Hacker News new | ask | show | jobs
by daniel-levin 4694 days ago
Agreed. I'm studying statistics at the moment and I'm continually reminded of how easy it is to choose the wrong model / distribution and be incorrect because of some non-obvious and technical reason. For example, just the other day, I wanted to use the binomial distribution to solve a problem. To use this distribution, the trials must be independent of one another. In that particular problem, there was a subtle condition that made the trials non-independent. I arrived at correct-appearing answers (0 <= P <= 1) that were actually all wrong. Statistics is way too easy to break to be used naively.
1 comments

> Statistics is way too easy to break to be used naively.

Fair enough, but the same argument could be made about using an unskewed standard distribution on non-symmetrical datasets, a common error even among people who should know better.

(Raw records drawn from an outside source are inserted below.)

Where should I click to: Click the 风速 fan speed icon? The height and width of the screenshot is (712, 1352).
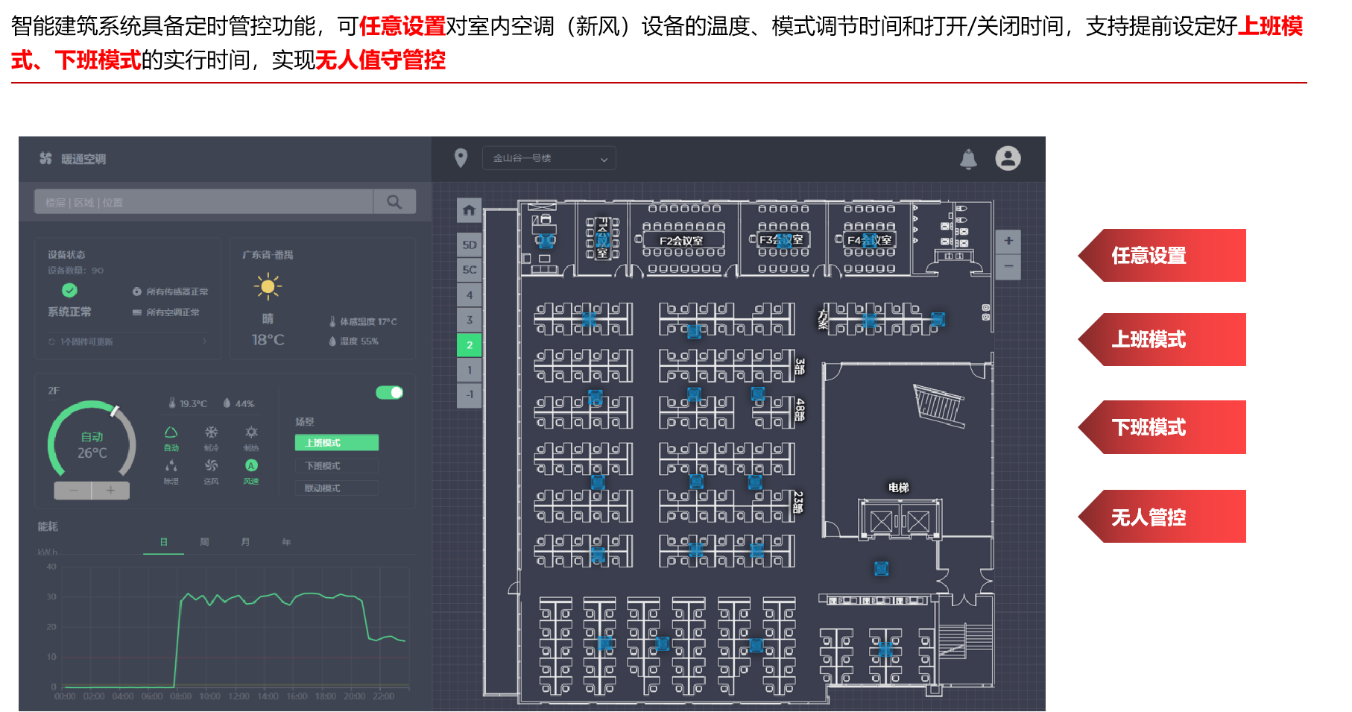[x=251, y=467]

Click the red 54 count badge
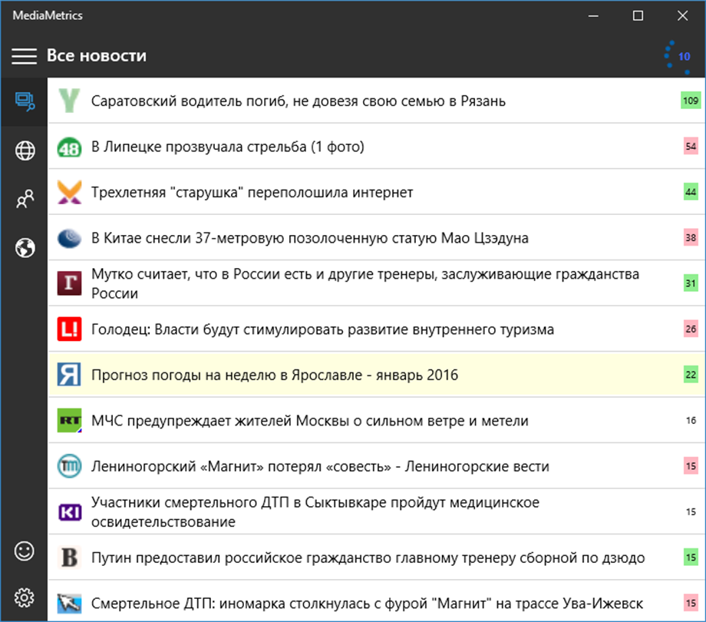click(x=691, y=147)
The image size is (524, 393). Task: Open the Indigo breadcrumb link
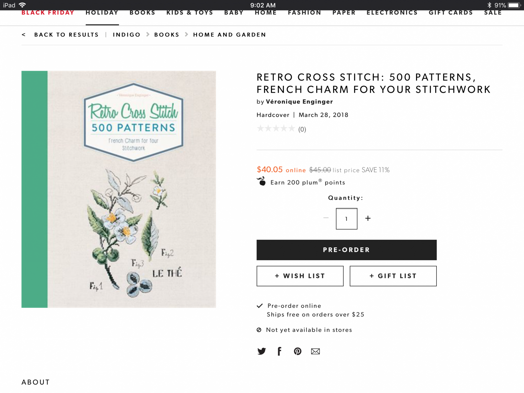(x=127, y=35)
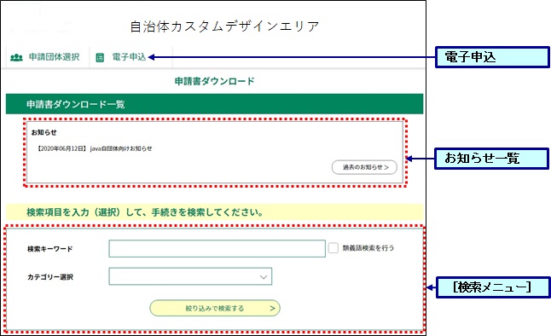
Task: Click the chevron arrow in category dropdown
Action: (x=264, y=277)
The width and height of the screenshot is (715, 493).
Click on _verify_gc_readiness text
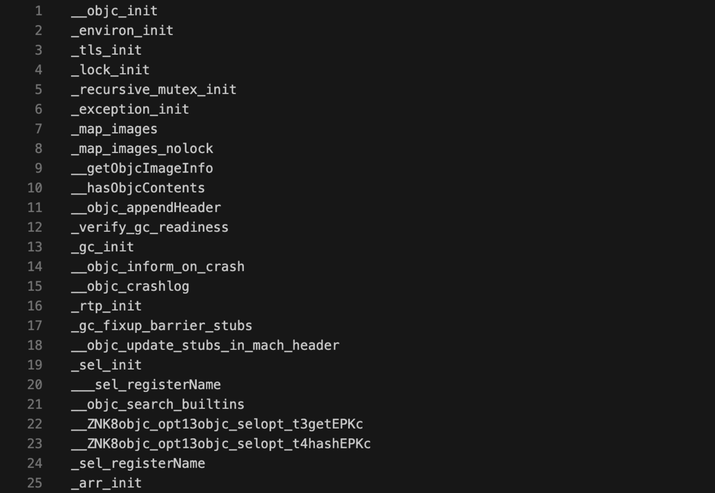pyautogui.click(x=150, y=227)
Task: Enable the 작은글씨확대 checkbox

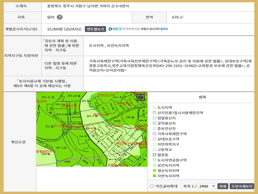Action: point(152,186)
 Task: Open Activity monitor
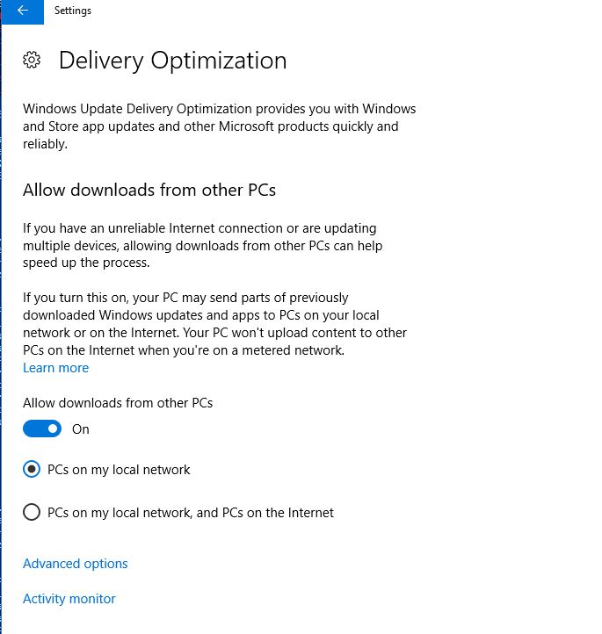(x=69, y=598)
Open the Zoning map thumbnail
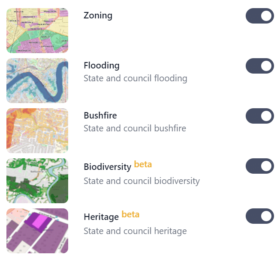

I think binomial functions should be included, on the ground that they're very useful and their probability of misuse is only equal to the continuous statistical forms, not more so.

Hell, sometimes they use a dictionary when they should be using a list. Almost everything can be used wrongly by a begginer, which doesn't mean it shouldn't be there.

I think having a basic stats module always handy would be very convenient.

> I think having a basic stats module always handy would be very convenient.

I absolutely agree. My only point was that these tools are sometimes misapplied, not at all to argue that they shouldn't be readily available. They should be.

While you are correct, it sounds like his point was that even to someone moderately skilled it is easy to make a mistake that makes your work __completely__ invalid, rather than merely inefficient or too-complicated.